The expected result is the full listing, retyped exactly, without a single picture.

THE RECORDS: Begin

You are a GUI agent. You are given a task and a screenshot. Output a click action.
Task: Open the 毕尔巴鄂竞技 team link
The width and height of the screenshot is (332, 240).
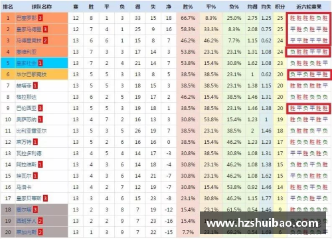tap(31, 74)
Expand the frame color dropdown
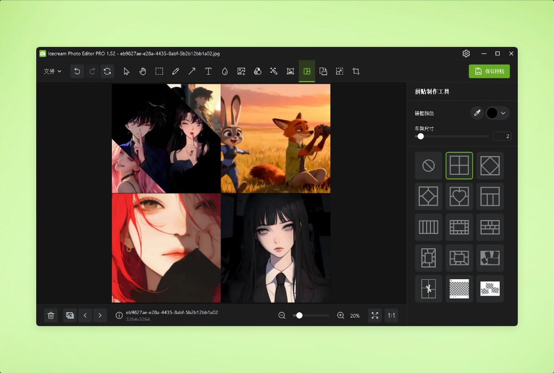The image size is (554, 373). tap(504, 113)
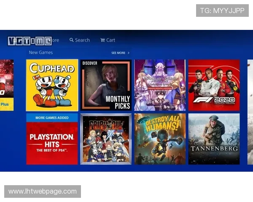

THE RECORDS: End

--- RESULT OF THE EXERCISE ---
You are a GUI agent. You are given a task and a screenshot. Output a click action.
Task: Open the 毕尔巴鄂竞技 team link
The width and height of the screenshot is (332, 240).
tap(31, 74)
Expand the frame color dropdown
The image size is (554, 373). tap(504, 113)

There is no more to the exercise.